O resto é um conjunto muito coerente de tons rosa e encarnado que talvez na Holanda não existissem, mas que em Nápoles abundam muito variadamente, com o sol local que se alarga e vibra entre as portas de Hércules, a oeste, e a Creta helénica ou mesmo perto dos sonhos de Gilgamesh que precedem o deserto.

Se eu fosse perito em qualquer das disciplinas que atacam na área cada vez mais indefinida das artes plásticas, ou mesmo na vastidão já degradada da História da Arte, estaria agora ocupadíssimo com alguns destes pormenores do “Autorretrato” e a relacionar a especificidade orgânica de Caravaggio, Rembrandt, Rubens, Velasquez, Van Dyck, Poussin, ou Murillo e mais alguns, sobretudo na Espanha.
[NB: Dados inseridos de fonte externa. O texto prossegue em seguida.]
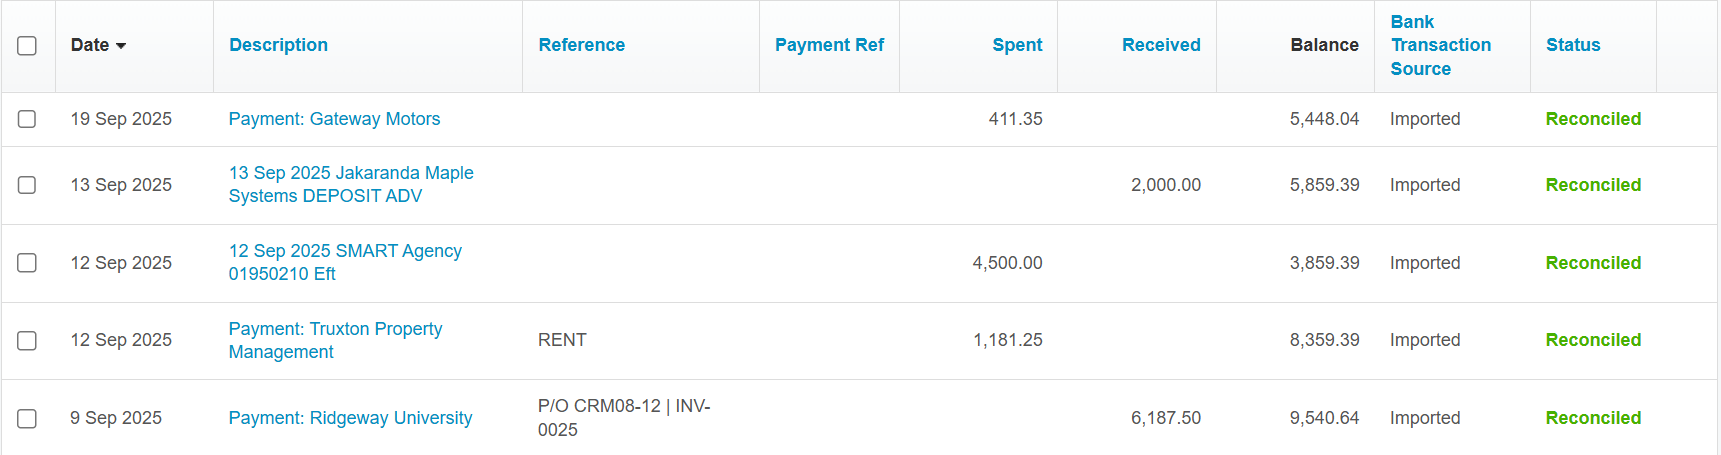The width and height of the screenshot is (1721, 455).
Task: Click Reconciled status for Gateway Motors
Action: 1593,119
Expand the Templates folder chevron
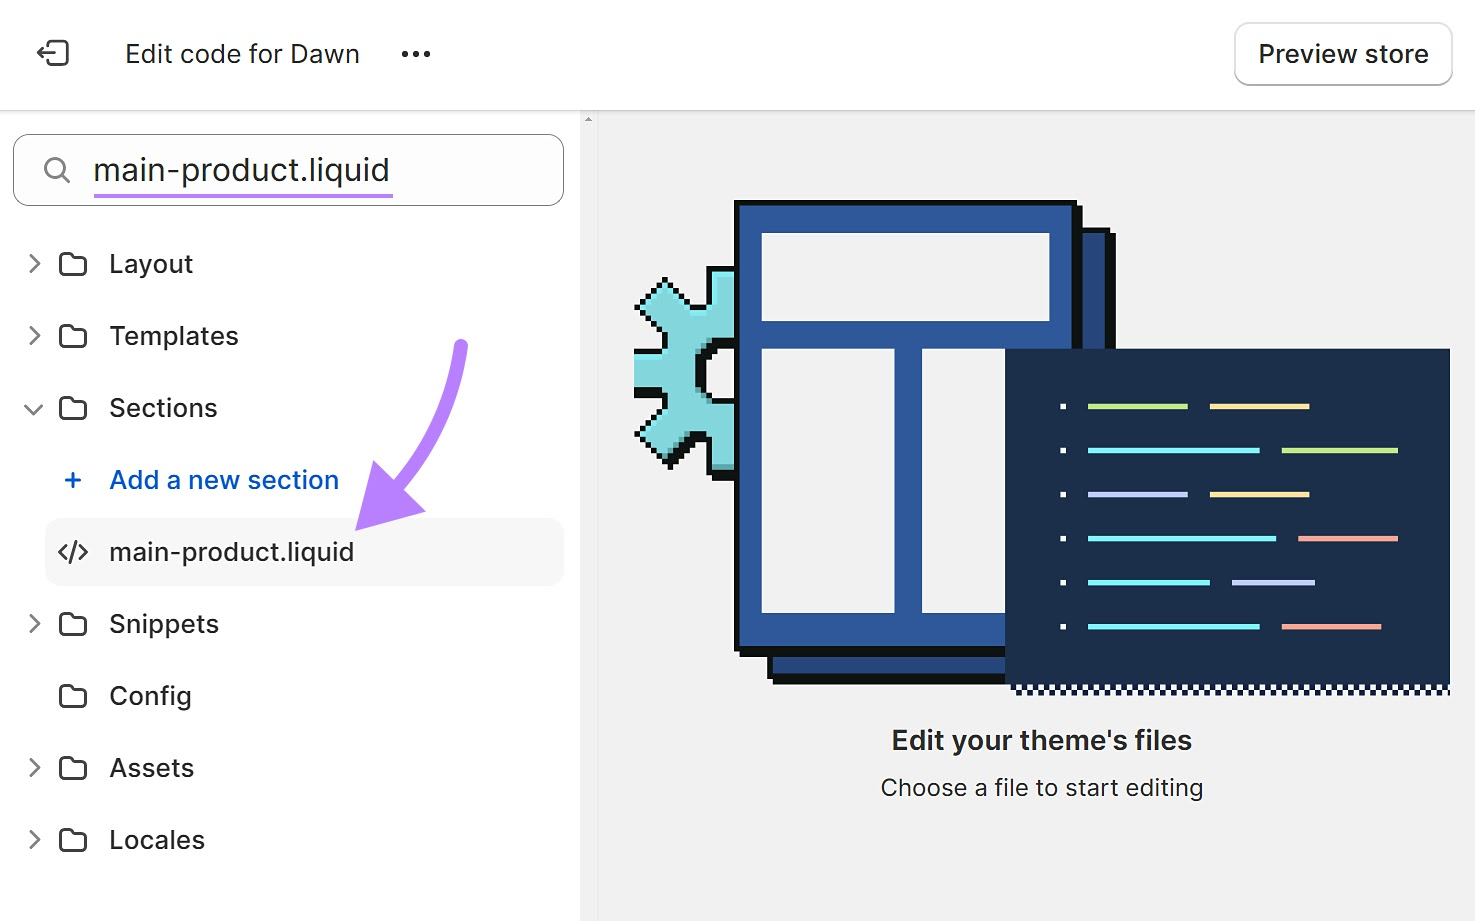The image size is (1475, 921). coord(34,336)
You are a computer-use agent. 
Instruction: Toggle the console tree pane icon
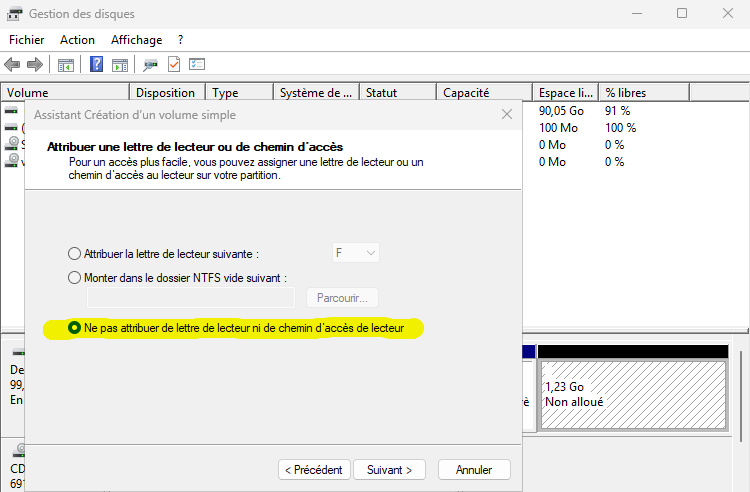66,65
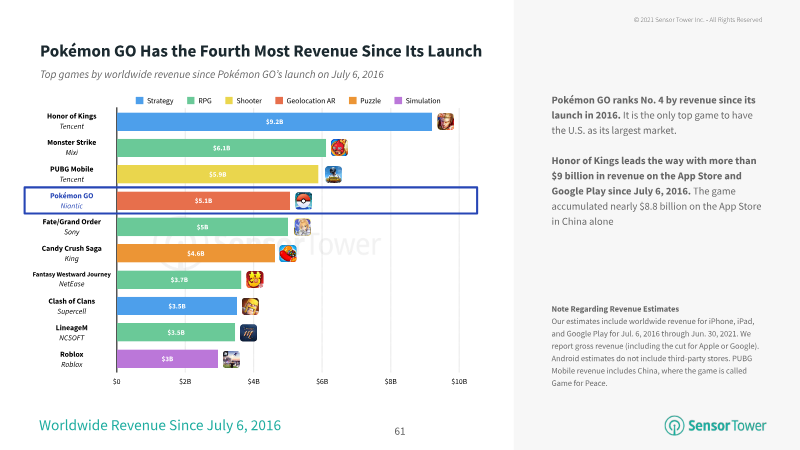Screen dimensions: 800x450
Task: Select the Fate/Grand Order game icon
Action: click(302, 227)
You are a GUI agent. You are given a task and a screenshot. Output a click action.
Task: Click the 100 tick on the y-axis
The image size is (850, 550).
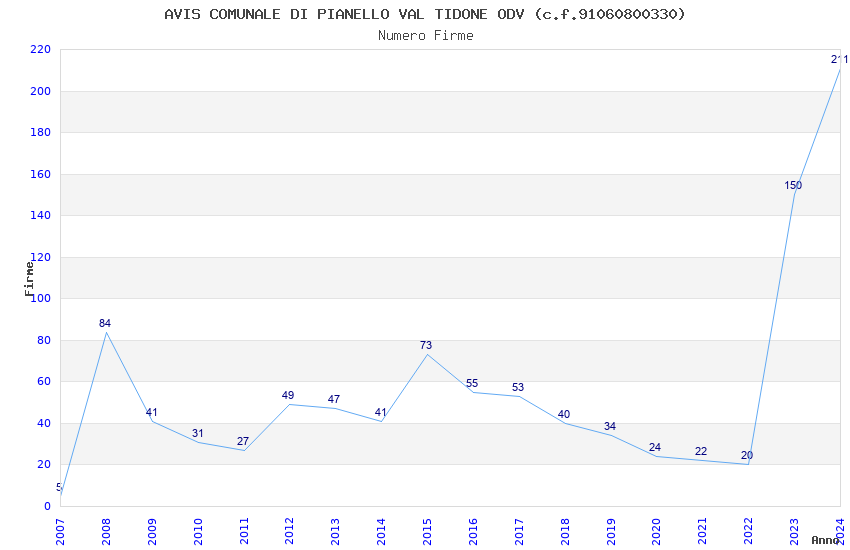coord(41,299)
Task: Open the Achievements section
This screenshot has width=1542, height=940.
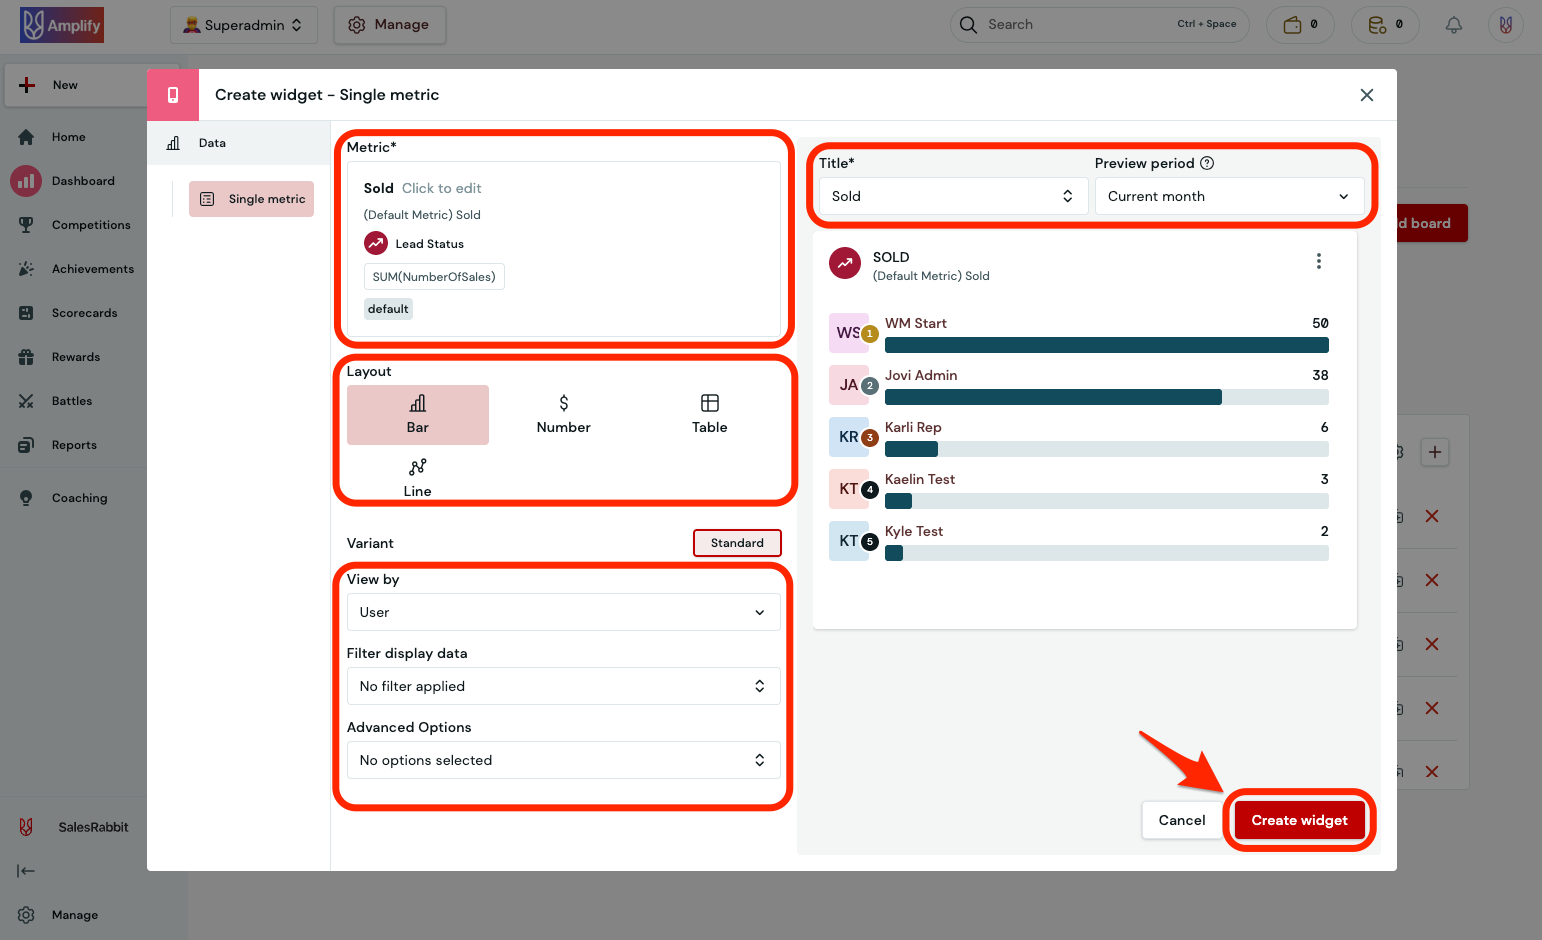Action: 94,268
Talvez até enfrentasse o risco de ir ver imagens da recém-falecida Paula Rego, Vieira da Silva, Frida Kalo, Mary Kassatt, Leonora Carrington, e, acima de tudo, da genial Sofonisba Anguissola, assim como de Berthe Morissot, Elisabet Sonrel, Suzanne Valadon, Anne Fragonard, Elisabeth Louise de Vigée-le Brun, que retratou Marie Antoinette.

É possível uma explicitação tão rigorosa da futilidade real, na Franca rococó ou em qualquer outra corte europeia?
Mas fico-me por este deslumbramento pessoal que, por ser meu, chega e sobra para continuar completamente indefeso perante o poder da beleza.